Phosphorylated histone H3^T3 and histone H2A^T121 together serve as the minimal binding element for stable Aurora B association. (A) Western blot of lysates from MEF extracts. Actin was used as a loading control. (B) IF of monastrol-blocked MEFs. (C) IF of spreads from colcemid-blocked MEFs. Staining was performed on spreads that were first treated with detergent before fixation. (D) Quantification of Aurora B (n = 3 lines per group). Staining was performed on spreads with detergent before fixation. Statistics indicate comparison with wild type with empty vector. (E) Quantification of cells with centromeric Sgo1 or Sgo2. Error bars indicate SEM. EV, empty vector. *, P < 0.5; **, P < 0.1. Bars, 10 µm.

Figure 9.

Inner centomeric recruitment of Aurora B and Sgo1 lacks interdependence in the absence of Bub1 kinase activity. (A) IF of spreads from colcemid-blocked MEFs. (B) IF of spreads from colcemid-blocked MEFs. Chromosomes were stained for Aurora B (red), Sgo1 (cyan), and DNA (blue). Staining was performed on spreads directly fixed in paraformaldehyde. Insets shows enlarged chromosomes from boxed regions (merged). (C) IF of spreads from colcemid blocked MEFs. (D) IF of spreads from colcemid blocked MEFs. Staining was performed on spreads directly fixed in paraformaldehyde. Insets show enlarged chromosomes from boxed regions (merged). EV, empty vector.
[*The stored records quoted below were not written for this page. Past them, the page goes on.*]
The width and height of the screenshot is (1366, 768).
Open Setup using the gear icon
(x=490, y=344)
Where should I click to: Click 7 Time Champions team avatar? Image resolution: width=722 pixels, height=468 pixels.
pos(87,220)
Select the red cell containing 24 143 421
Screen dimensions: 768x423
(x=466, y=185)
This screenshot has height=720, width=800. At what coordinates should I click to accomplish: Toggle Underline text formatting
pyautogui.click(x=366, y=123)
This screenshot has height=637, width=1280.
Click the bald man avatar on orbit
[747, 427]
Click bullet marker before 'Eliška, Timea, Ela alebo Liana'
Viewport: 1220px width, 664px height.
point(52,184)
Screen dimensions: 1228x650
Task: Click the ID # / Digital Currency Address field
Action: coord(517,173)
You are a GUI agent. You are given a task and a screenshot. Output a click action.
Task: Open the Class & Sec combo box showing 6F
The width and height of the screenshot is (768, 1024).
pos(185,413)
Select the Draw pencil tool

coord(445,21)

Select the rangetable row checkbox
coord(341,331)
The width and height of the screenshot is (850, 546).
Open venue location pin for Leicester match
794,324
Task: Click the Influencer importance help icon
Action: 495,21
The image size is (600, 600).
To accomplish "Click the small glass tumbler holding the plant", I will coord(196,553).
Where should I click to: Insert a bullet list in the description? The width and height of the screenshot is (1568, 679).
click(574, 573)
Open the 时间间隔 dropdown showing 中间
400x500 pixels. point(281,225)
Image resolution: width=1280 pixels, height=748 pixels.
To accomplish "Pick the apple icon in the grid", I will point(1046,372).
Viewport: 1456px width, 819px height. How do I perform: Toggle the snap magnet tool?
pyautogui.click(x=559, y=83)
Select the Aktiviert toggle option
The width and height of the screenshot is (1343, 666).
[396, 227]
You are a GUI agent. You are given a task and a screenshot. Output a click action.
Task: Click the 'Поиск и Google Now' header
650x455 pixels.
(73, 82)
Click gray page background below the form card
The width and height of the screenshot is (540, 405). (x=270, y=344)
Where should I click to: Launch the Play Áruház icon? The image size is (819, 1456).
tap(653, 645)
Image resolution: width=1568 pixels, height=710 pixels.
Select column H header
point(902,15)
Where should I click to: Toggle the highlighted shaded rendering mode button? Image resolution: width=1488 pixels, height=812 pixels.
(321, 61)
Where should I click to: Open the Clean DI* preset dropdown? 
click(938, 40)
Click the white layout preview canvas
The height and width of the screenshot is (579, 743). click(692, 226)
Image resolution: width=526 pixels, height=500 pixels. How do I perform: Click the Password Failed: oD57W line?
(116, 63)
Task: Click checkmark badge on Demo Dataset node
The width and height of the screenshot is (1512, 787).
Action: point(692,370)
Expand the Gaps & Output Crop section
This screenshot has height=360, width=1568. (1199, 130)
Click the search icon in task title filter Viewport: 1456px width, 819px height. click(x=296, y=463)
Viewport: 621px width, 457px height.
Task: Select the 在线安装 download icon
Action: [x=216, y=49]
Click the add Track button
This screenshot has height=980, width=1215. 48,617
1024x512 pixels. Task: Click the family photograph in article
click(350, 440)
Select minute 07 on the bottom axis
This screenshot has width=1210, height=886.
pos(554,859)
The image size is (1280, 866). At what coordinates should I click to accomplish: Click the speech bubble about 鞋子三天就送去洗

Bars: (yellow) 10 µm; (red) 1 µm.

Figure 10.

Bub1 kinase activity is required for protection from aneuploidization but not tumor suppression. (A) Spontaneous tumor incidence of 14-mo-old mice. (B) Overall tumor incidence of DMBA-treated mice. (C) Karyotype analysis of splenocytes from 5-mo-old mice. (D–F) Quantification of chromosome (Chr) 4 and 7 copies by interphase FISH. Statistics indicate comparison with wild type. KD, kinase dead. Error bars indicate SEM. *, P < 0.5; **, P < 0.1.